Well, it turns out there are limits on a court's ability to do that.

Last term, in United States v. Sineneng-Smith, 140 S. Ct. 1575 (2020), a criminal case, the Court (in one of Justice Ginsburg's last opinions), reversed the Ninth Circuit for going off on a tangent that neither party had asserted. The opinion in Sineneng-Smith invoked something called the "party presentation" principle (the interesting thing we had never heard of), and held that that the Ninth Circuit had erred by deciding the case on a ground that had not been not been argued - or preserved - by the parties themselves. Id. at 1578. The Court explicitly stated that the limitations imposed by the parties' presentations applied in both criminal and civil litigation:

In our adversarial system of adjudication, we follow the principle of party presentation. . . . "[I]n both civil and criminal cases, in the first instance and on appeal . . ., we rely on the parties to frame the issues for decision and assign to courts the role of neutral arbiter of matters the parties present."
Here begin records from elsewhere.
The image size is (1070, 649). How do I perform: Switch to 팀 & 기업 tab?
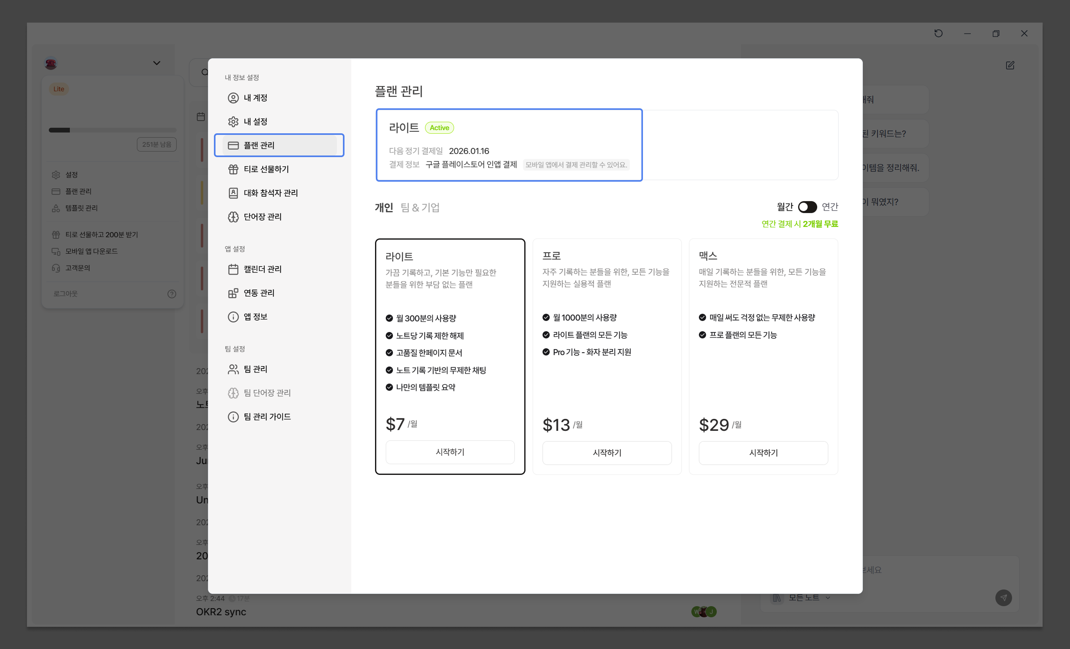[419, 208]
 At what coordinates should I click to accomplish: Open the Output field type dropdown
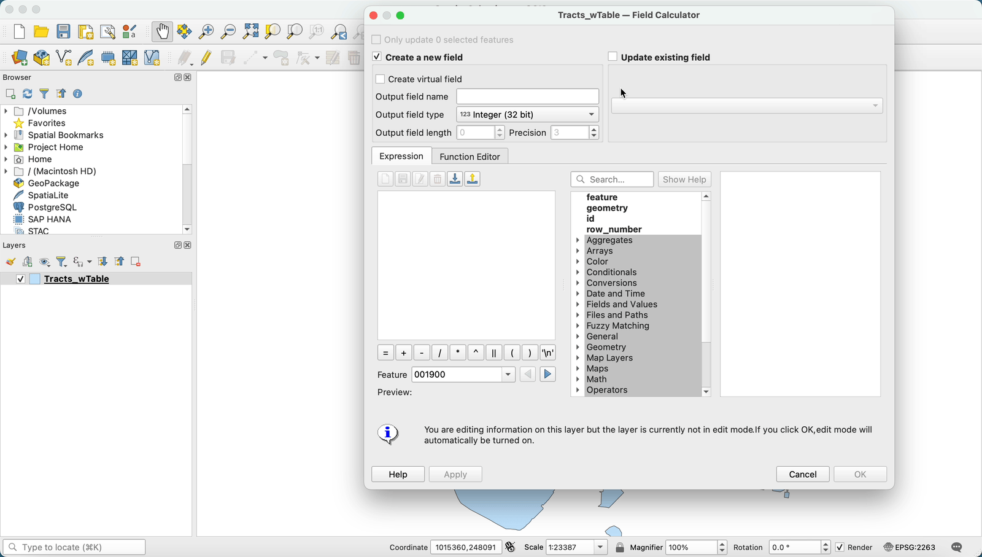point(527,114)
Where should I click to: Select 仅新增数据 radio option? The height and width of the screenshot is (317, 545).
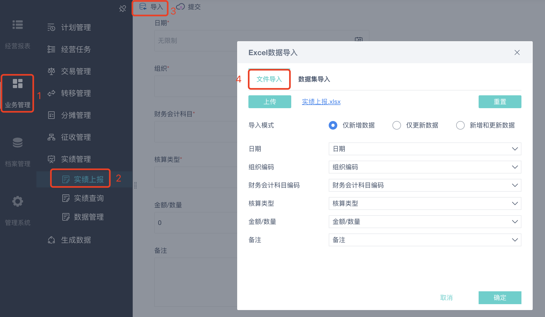pos(333,125)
Id. at 1579 (quoting Greenlaw v. United States, 554 U.S. 237, 243 (2008)). So this "party presentation principle" is potentially useful to us civil litigators, too,

While the party presentation principle is "not ironclad," "departures . . . have usually occurred to protect a pro se litigant's rights." Id. (citation and quotation marks omitted). Sineneng-Smith made clear that judges deciding cases on unargued grounds is very much an exception proper jurisprudence:

[A]s a general rule, our system "is designed around the premise that [parties represented by competent counsel] know what is best for them, and are responsible for advancing the facts and argument entitling them to relief."

140 S. Ct. at 1579 (quoting Castro v. United States, 540 U.S. 375, 386 (2003) (concurring opinion).

Given Sineneng-Smith and the opinions it quotes, the Supreme Court has evidently addressed the party presentation principle at least three times since the turn of the century - which is more times than it has restated the principle of Erie conservatism, another doctrine that exists to constrain judges from simply doing their own thing. Thus, Sineneng-Smith cautions:

Courts are essentially passive instruments of government. They do not, or should not, sally forth each day looking for wrongs to right. They wait for cases to come to them, and when cases arise, courts normally decide only questions presented by the parties.

140 S. Ct. at 1579 (citation and quotation marks omitted). These sentiments resemble those of Justice Benjamin Cardozo, who wrote, that a judge "is not a knight-errant, roaming at will in pursuit of his own ideal of beauty or of goodness." The Nature of the Judicial Process, at 141 (1921).

To us this means that, if we are on the receiving end of an adverse decision that turns on some ground that the plaintiff never argued, then the party presentation principle is another possible basis for overturning that decision. We caution that the facts in Sineneng-Smith were pretty blatant - the Ninth Circuit panel sua sponte appointed amici curiae to argue the new ground that it came up with, and the appellant's argument "fell by the wayside," 140 S. Ct. at 1580-81 - but the principle would appear to apply whenever a judge's decision to decide a case on unargued grounds works a "radical transformation" of that case. Id. at 1582.

We grew up with the adage (attributed to Franz Kafka) that "it is better to have and not need than to need and not have." Maybe we'll never need it, but this party presentation principle is something else to have in reserve, just in case.

This article is presented for informational purposes only and is not intended to constitute legal advice.